BEGIN Passage to read
We went to the store today and I knew I was dissociating because it felt like I was watching myself walk to the car. I kept trying to come back to myself, but I couldn't - I was still seeing the picture from facebook. It hurt me so much...it really cut me bad.

I am still in disbelief. I am just gobsmacked...the hell of those last several weeks. The nightmare of being so tortured, so heartlessly. The abuse...the abuse he got away with, and came out looking like a rose while he vilified me and mindfucked me.

I just can't believe it. He said he loved me.

I told Michelle (my therapist) that one of the hardest parts is how I have to start all over again, now. I trusted him more than anyone and now - after being kicked and threatened while I was at my lowest - I fear ever trusting again. Especially a man. And then the "friends"....I'm just so hurt.

And afraid.

So scared to go out anywhere or be seen anywhere...  I fear isolation once Bill leaves because that is what I will do. I will isolate and try to work through all this on my own and the emotions tied to child abuse, rapes, etc. are so intense (those I've been able to feel), that I am terrified.

But I won't stop.

Monday, July 2, 2012

Reluctant Homework

In the book, Resurrection After Rape, (you can download a free pdf of this book by clicking the link) the author, assigns the following homework:

1) If rape is a form of theft, what did it steal?
2) If rape steals something from you, what parts of you are NOT gone?

So I decided, reluctantly, to write it down.

If rape is a form of theft, what did it steal?
END Passage to read
**Assignment:**
Copy the stretch of the passage from "So scared to" through "write it down.", switching "terrified" to "frightened". The entries come from a source unrelated to the passage.
BEGIN Study material
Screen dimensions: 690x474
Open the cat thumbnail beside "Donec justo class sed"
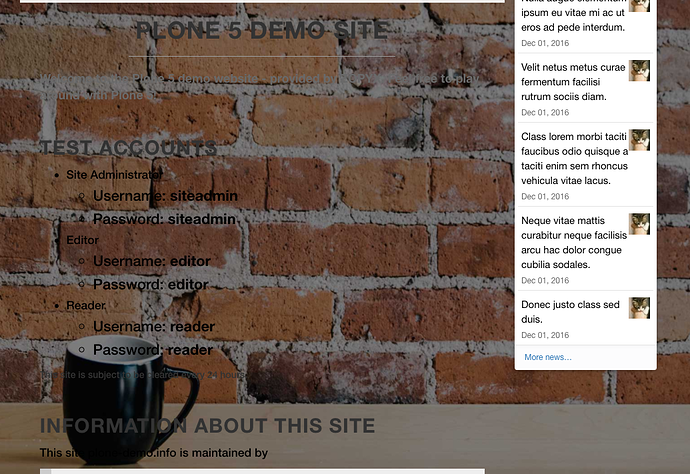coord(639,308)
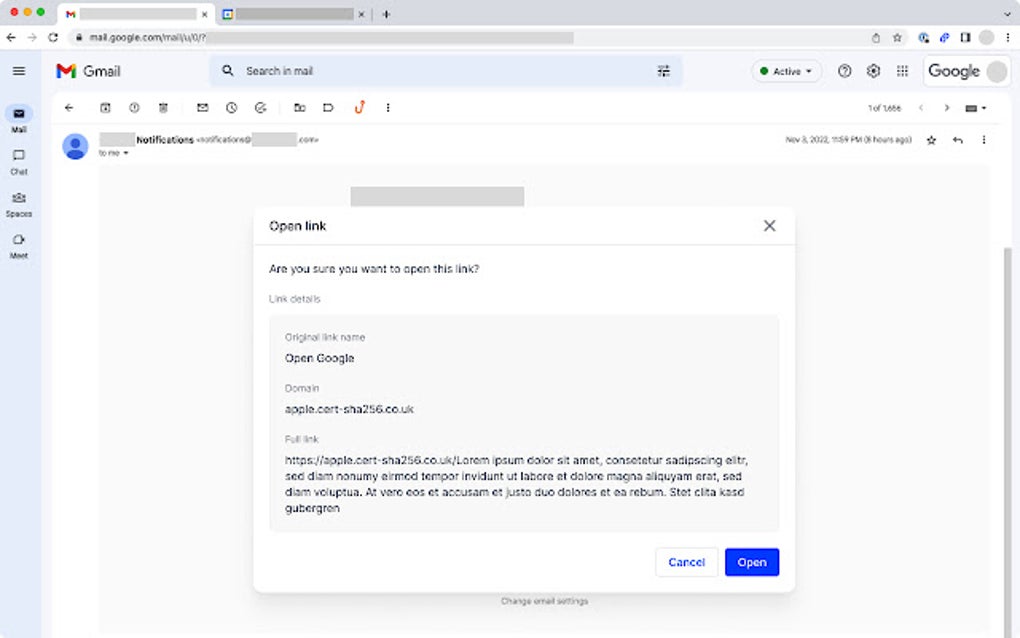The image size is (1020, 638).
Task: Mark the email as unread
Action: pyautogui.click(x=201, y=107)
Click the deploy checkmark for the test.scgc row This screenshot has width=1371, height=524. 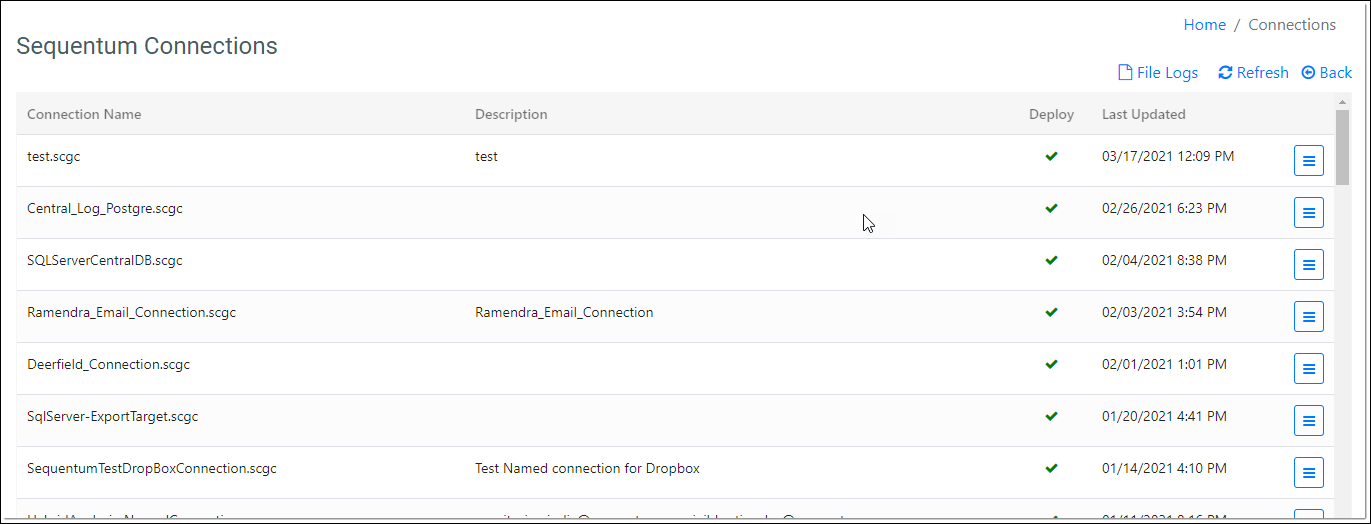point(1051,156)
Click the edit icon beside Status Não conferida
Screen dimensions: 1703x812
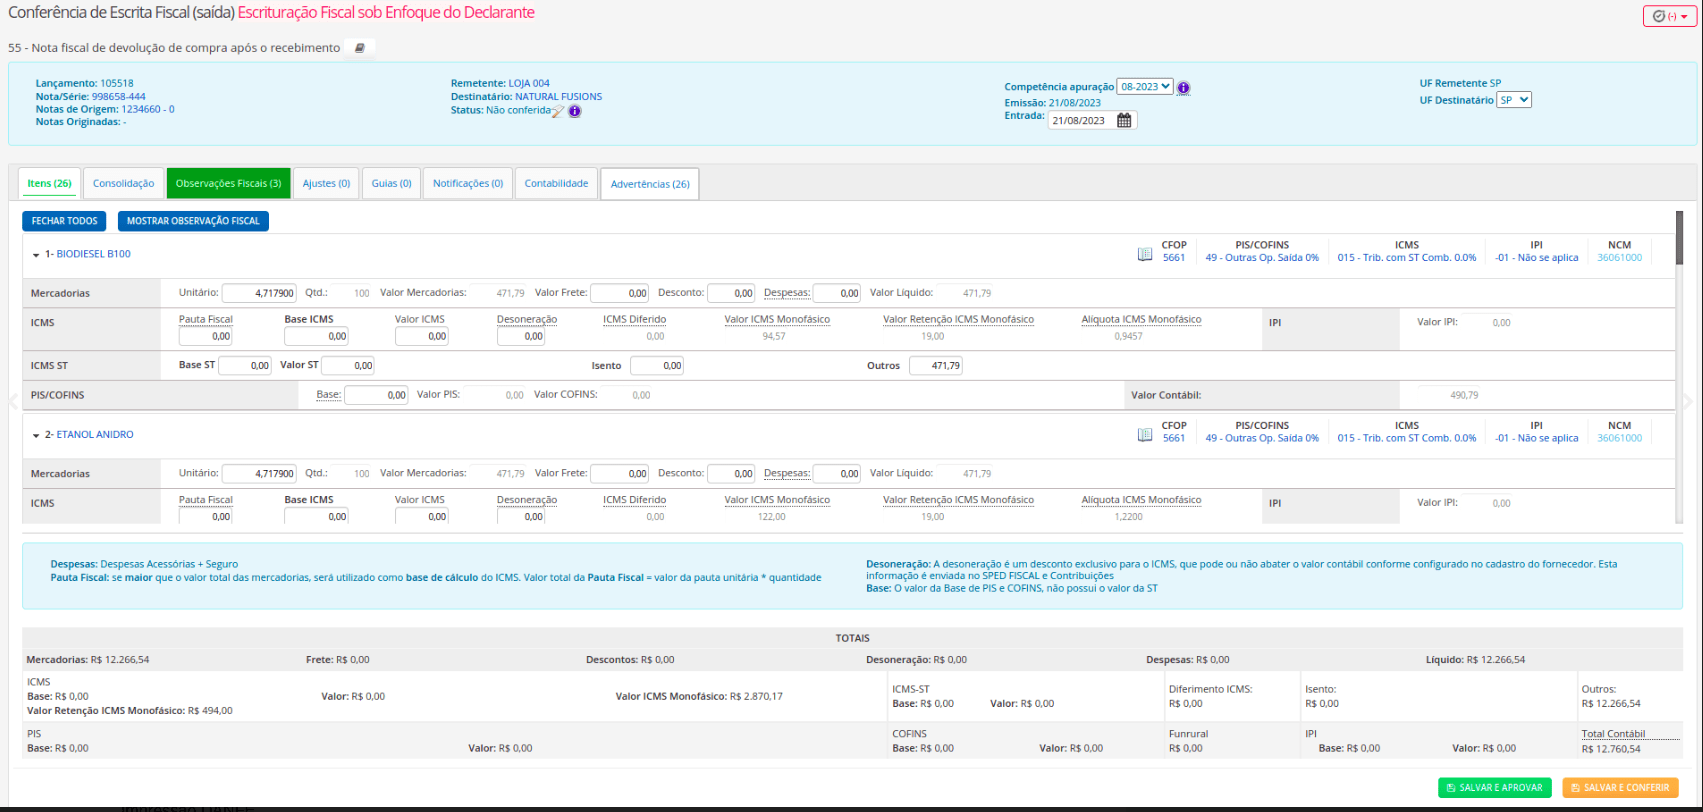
END Study material
BEGIN Study material
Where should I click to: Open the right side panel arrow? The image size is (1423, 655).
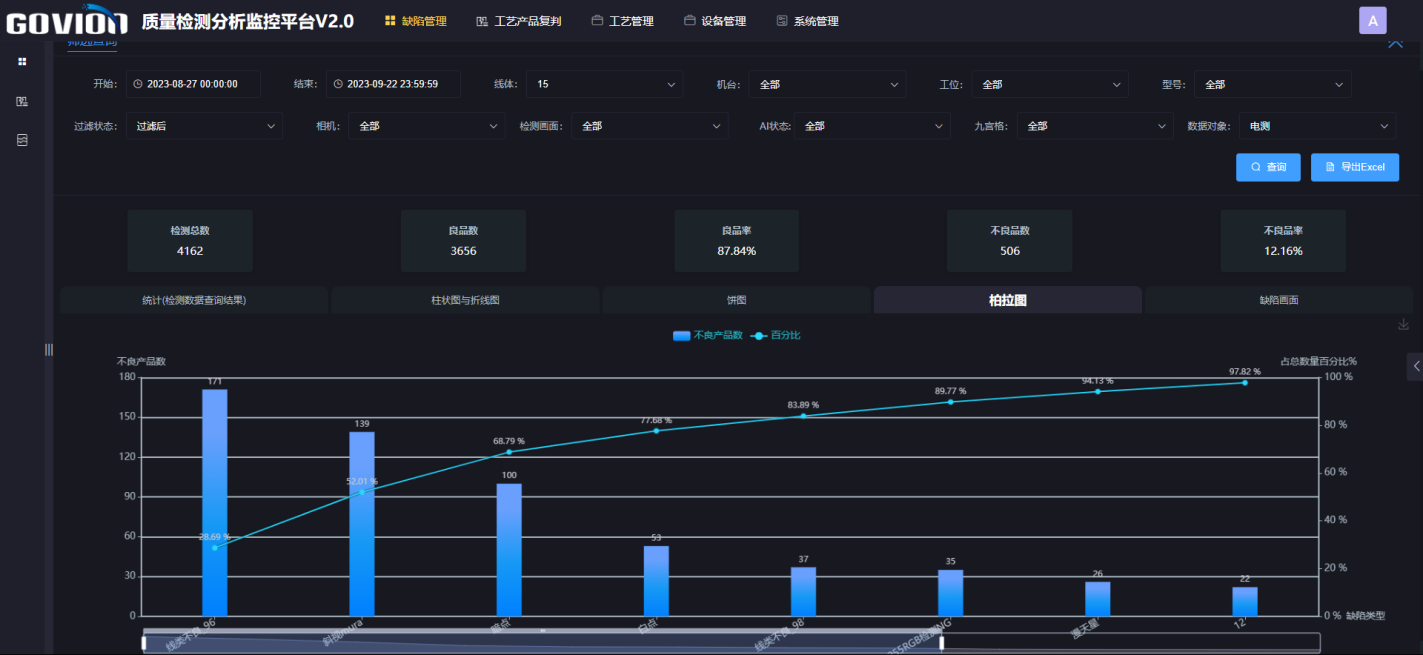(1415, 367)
END Study material
BEGIN Study material
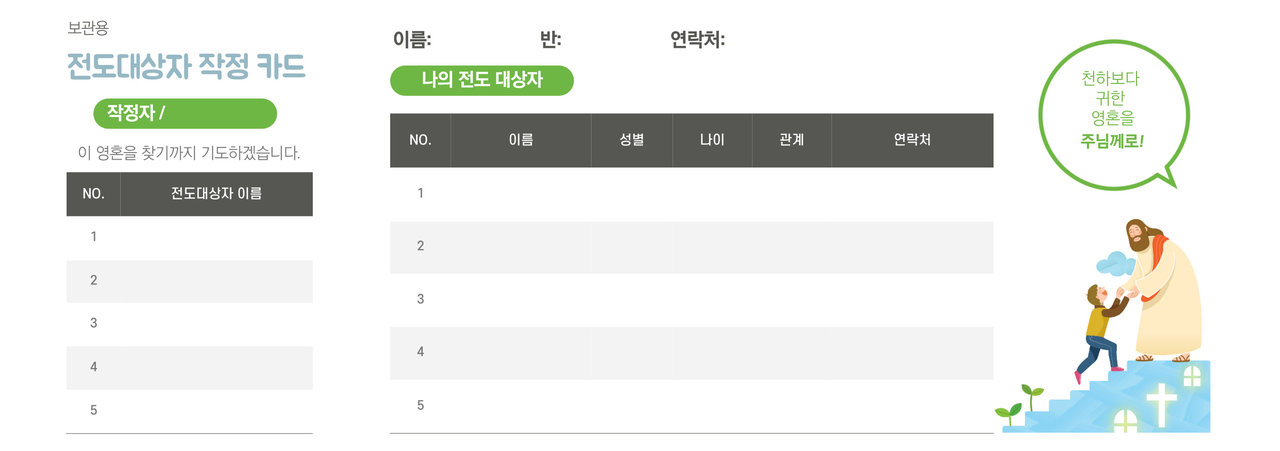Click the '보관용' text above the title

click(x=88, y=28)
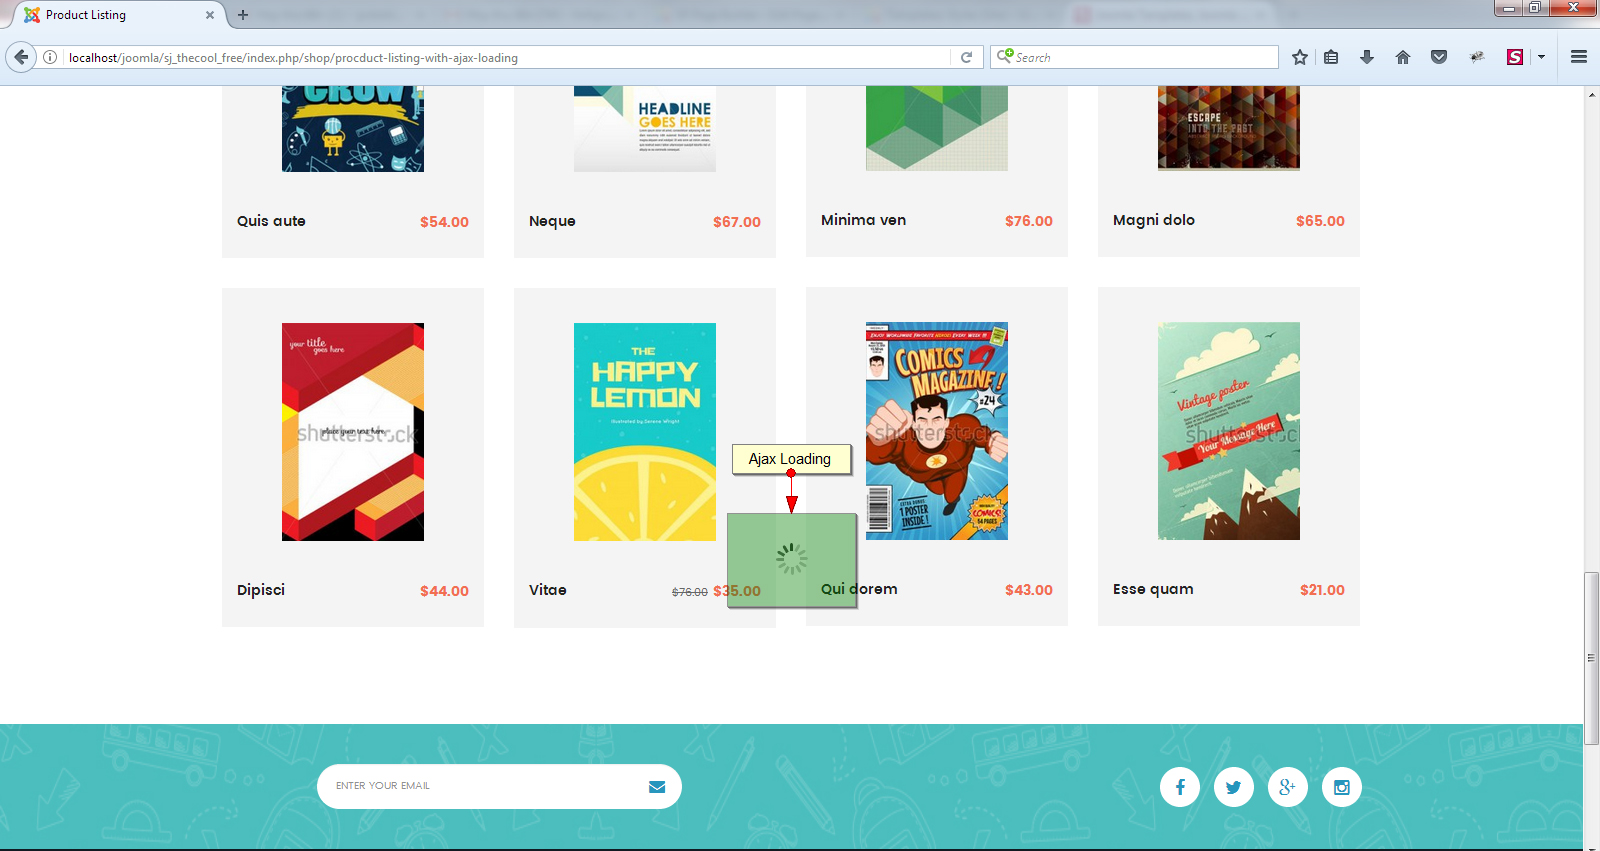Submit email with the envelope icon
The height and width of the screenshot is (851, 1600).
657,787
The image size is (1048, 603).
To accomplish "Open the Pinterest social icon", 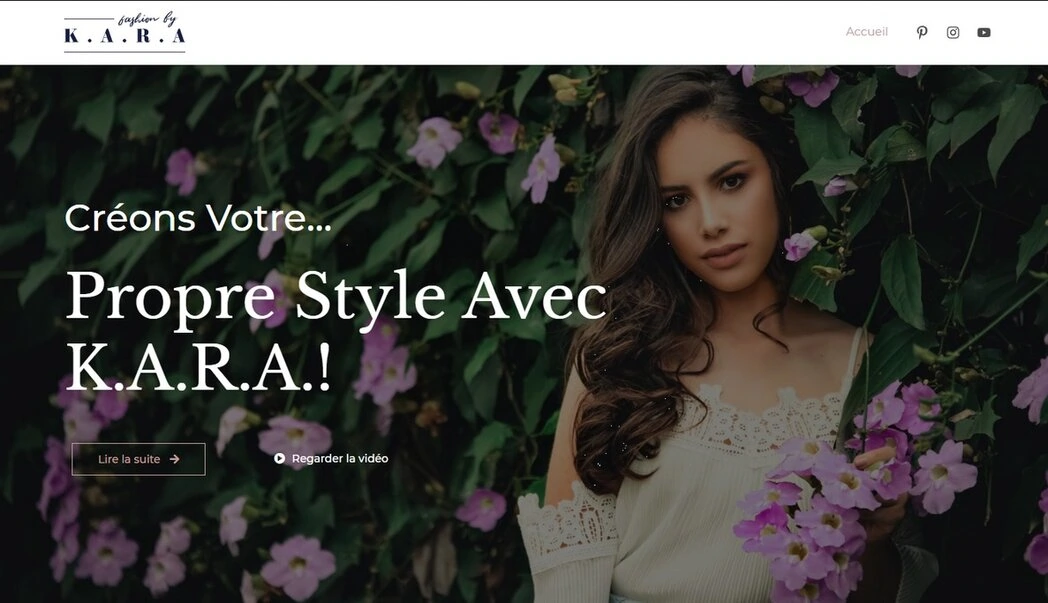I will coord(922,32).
END Study material
**Answer box:**
So scared to go out anywhere or be seen anywhere...  I fear isolation once Bill leaves because that is what I will do. I will isolate and try to work through all this on my own and the emotions tied to child abuse, rapes, etc. are so intense (those I've been able to feel), that I am frightened.

But I won't stop.

Monday, July 2, 2012

Reluctant Homework

In the book, Resurrection After Rape, (you can download a free pdf of this book by clicking the link) the author, assigns the following homework:

1) If rape is a form of theft, what did it steal?
2) If rape steals something from you, what parts of you are NOT gone?

So I decided, reluctantly, to write it down.